§ **Your task**:
An exact reproduction of every record is required.

Saved data entries:

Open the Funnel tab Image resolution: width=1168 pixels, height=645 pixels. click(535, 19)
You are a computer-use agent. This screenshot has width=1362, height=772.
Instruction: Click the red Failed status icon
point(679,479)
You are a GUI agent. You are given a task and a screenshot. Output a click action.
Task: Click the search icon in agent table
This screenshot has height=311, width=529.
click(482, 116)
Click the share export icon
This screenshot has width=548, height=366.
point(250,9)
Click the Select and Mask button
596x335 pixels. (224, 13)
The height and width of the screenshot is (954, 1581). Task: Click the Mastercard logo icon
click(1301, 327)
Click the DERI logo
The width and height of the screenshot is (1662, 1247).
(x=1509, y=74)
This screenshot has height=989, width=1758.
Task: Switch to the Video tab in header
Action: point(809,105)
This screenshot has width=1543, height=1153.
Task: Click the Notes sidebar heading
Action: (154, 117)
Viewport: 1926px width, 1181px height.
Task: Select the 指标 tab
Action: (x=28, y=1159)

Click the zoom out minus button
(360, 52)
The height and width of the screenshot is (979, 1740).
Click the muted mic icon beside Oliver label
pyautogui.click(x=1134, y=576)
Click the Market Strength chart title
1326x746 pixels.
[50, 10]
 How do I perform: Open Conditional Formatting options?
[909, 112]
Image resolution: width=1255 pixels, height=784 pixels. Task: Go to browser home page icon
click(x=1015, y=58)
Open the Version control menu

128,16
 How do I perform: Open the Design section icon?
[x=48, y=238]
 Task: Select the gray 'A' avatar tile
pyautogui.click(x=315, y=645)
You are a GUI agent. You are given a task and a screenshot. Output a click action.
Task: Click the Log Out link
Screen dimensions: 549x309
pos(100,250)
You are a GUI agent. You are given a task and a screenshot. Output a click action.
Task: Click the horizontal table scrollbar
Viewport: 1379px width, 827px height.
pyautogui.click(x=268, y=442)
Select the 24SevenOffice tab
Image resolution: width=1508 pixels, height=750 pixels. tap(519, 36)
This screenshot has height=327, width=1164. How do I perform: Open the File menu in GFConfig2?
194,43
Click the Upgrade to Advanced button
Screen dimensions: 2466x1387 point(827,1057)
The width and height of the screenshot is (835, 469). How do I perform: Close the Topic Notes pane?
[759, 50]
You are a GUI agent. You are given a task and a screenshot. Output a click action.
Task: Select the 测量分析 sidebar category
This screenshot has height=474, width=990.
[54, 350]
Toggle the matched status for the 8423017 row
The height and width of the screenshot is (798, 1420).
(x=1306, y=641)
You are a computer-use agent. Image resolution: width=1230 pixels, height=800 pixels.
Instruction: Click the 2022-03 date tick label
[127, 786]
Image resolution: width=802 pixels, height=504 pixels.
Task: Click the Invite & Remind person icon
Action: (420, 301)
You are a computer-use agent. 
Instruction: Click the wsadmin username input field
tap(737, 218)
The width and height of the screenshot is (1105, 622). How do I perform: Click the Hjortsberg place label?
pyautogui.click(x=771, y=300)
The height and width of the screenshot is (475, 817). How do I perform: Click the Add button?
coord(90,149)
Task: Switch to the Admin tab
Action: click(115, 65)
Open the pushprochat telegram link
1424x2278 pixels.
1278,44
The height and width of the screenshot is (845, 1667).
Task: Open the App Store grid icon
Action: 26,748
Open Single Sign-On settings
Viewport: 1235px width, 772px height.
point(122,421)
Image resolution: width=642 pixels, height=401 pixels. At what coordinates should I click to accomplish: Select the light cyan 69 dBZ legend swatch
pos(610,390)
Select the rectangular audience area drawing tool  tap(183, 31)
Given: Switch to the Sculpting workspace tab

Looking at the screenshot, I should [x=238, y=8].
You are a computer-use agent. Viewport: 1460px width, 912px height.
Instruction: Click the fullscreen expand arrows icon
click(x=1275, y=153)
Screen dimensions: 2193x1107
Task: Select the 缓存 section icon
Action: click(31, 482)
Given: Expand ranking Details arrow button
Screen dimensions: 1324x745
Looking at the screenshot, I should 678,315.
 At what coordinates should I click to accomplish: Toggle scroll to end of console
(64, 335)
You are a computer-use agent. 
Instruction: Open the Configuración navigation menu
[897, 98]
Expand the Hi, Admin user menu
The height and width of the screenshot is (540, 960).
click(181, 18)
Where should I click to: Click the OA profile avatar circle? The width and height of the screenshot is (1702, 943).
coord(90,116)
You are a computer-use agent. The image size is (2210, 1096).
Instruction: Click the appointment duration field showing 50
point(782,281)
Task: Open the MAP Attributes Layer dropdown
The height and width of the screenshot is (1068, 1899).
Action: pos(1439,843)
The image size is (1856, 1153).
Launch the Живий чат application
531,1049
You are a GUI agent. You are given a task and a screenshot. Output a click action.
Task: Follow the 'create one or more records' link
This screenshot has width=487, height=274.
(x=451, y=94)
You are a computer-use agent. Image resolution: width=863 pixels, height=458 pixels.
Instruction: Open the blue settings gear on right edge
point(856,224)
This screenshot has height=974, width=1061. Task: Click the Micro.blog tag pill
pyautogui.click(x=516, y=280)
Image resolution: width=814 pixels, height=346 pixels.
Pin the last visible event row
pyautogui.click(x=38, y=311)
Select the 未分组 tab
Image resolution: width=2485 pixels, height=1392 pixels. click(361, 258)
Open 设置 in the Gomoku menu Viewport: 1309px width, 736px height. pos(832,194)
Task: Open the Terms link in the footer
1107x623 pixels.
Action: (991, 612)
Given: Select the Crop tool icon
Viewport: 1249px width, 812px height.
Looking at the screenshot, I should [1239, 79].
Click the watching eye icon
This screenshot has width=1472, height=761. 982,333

§ **Solution to the exercise**:
Open the Funnel tab Image resolution: width=1168 pixels, height=645 pixels. click(535, 19)
You are a computer-use agent. This screenshot has width=1362, height=772.
Instruction: Click the red Failed status icon
point(679,479)
You are a GUI agent. You are given a task and a screenshot. Output a click action.
Task: Click the search icon in agent table
This screenshot has height=311, width=529.
click(482, 116)
Click the share export icon
This screenshot has width=548, height=366.
point(250,9)
Click the Select and Mask button
596x335 pixels. (224, 13)
The height and width of the screenshot is (954, 1581). Task: Click the Mastercard logo icon
click(1301, 327)
Click the DERI logo
The width and height of the screenshot is (1662, 1247).
(x=1509, y=74)
This screenshot has height=989, width=1758.
Task: Switch to the Video tab in header
Action: point(809,105)
This screenshot has width=1543, height=1153.
Task: Click the Notes sidebar heading
Action: (154, 117)
Viewport: 1926px width, 1181px height.
Task: Select the 指标 tab
Action: (x=28, y=1159)

Click the zoom out minus button
(360, 52)
The height and width of the screenshot is (979, 1740).
Click the muted mic icon beside Oliver label
pyautogui.click(x=1134, y=576)
Click the Market Strength chart title
1326x746 pixels.
[50, 10]
 How do I perform: Open Conditional Formatting options?
[909, 112]
Image resolution: width=1255 pixels, height=784 pixels. Task: Go to browser home page icon
click(x=1015, y=58)
Open the Version control menu

128,16
 How do I perform: Open the Design section icon?
[x=48, y=238]
 Task: Select the gray 'A' avatar tile
pyautogui.click(x=315, y=645)
You are a GUI agent. You are given a task and a screenshot. Output a click action.
Task: Click the Log Out link
Screen dimensions: 549x309
pos(100,250)
You are a GUI agent. You are given a task and a screenshot. Output a click action.
Task: Click the horizontal table scrollbar
Viewport: 1379px width, 827px height.
pyautogui.click(x=268, y=442)
Select the 24SevenOffice tab
Image resolution: width=1508 pixels, height=750 pixels. tap(519, 36)
This screenshot has height=327, width=1164. How do I perform: Open the File menu in GFConfig2?
194,43
Click the Upgrade to Advanced button
Screen dimensions: 2466x1387 point(827,1057)
The width and height of the screenshot is (835, 469). How do I perform: Close the Topic Notes pane?
[759, 50]
You are a GUI agent. You are given a task and a screenshot. Output a click action.
Task: Select the 测量分析 sidebar category
This screenshot has height=474, width=990.
[54, 350]
Toggle the matched status for the 8423017 row
The height and width of the screenshot is (798, 1420).
(x=1306, y=641)
You are a computer-use agent. Image resolution: width=1230 pixels, height=800 pixels.
Instruction: Click the 2022-03 date tick label
[127, 786]
Image resolution: width=802 pixels, height=504 pixels.
Task: Click the Invite & Remind person icon
Action: (420, 301)
You are a computer-use agent. 
Instruction: Click the wsadmin username input field
tap(737, 218)
The width and height of the screenshot is (1105, 622). How do I perform: Click the Hjortsberg place label?
pyautogui.click(x=771, y=300)
The height and width of the screenshot is (475, 817). How do I perform: Click the Add button?
coord(90,149)
Task: Switch to the Admin tab
Action: click(115, 65)
Open the pushprochat telegram link
1424x2278 pixels.
1278,44
The height and width of the screenshot is (845, 1667).
Task: Open the App Store grid icon
Action: 26,748
Open Single Sign-On settings
Viewport: 1235px width, 772px height.
point(122,421)
Image resolution: width=642 pixels, height=401 pixels. At what coordinates should I click to accomplish: Select the light cyan 69 dBZ legend swatch
pos(610,390)
Select the rectangular audience area drawing tool  tap(183, 31)
Given: Switch to the Sculpting workspace tab

Looking at the screenshot, I should [x=238, y=8].
You are a computer-use agent. Viewport: 1460px width, 912px height.
Instruction: Click the fullscreen expand arrows icon
click(x=1275, y=153)
Screen dimensions: 2193x1107
Task: Select the 缓存 section icon
Action: click(31, 482)
Given: Expand ranking Details arrow button
Screen dimensions: 1324x745
Looking at the screenshot, I should 678,315.
 At what coordinates should I click to accomplish: Toggle scroll to end of console
(64, 335)
You are a computer-use agent. 
Instruction: Open the Configuración navigation menu
[897, 98]
Expand the Hi, Admin user menu
The height and width of the screenshot is (540, 960).
click(181, 18)
Where should I click to: Click the OA profile avatar circle? The width and height of the screenshot is (1702, 943).
coord(90,116)
You are a computer-use agent. The image size is (2210, 1096).
Instruction: Click the appointment duration field showing 50
point(782,281)
Task: Open the MAP Attributes Layer dropdown
The height and width of the screenshot is (1068, 1899).
Action: pos(1439,843)
The image size is (1856, 1153).
Launch the Живий чат application
531,1049
You are a GUI agent. You are given a task and a screenshot. Output a click action.
Task: Follow the 'create one or more records' link
This screenshot has width=487, height=274.
(x=451, y=94)
You are a computer-use agent. Image resolution: width=863 pixels, height=458 pixels.
Instruction: Open the blue settings gear on right edge
point(856,224)
This screenshot has height=974, width=1061. Task: Click the Micro.blog tag pill
pyautogui.click(x=516, y=280)
Image resolution: width=814 pixels, height=346 pixels.
Pin the last visible event row
pyautogui.click(x=38, y=311)
Select the 未分组 tab
Image resolution: width=2485 pixels, height=1392 pixels. click(361, 258)
Open 设置 in the Gomoku menu Viewport: 1309px width, 736px height. pos(832,194)
Task: Open the Terms link in the footer
1107x623 pixels.
Action: (991, 612)
Given: Select the Crop tool icon
Viewport: 1249px width, 812px height.
Looking at the screenshot, I should [1239, 79].
Click the watching eye icon
This screenshot has width=1472, height=761. 982,333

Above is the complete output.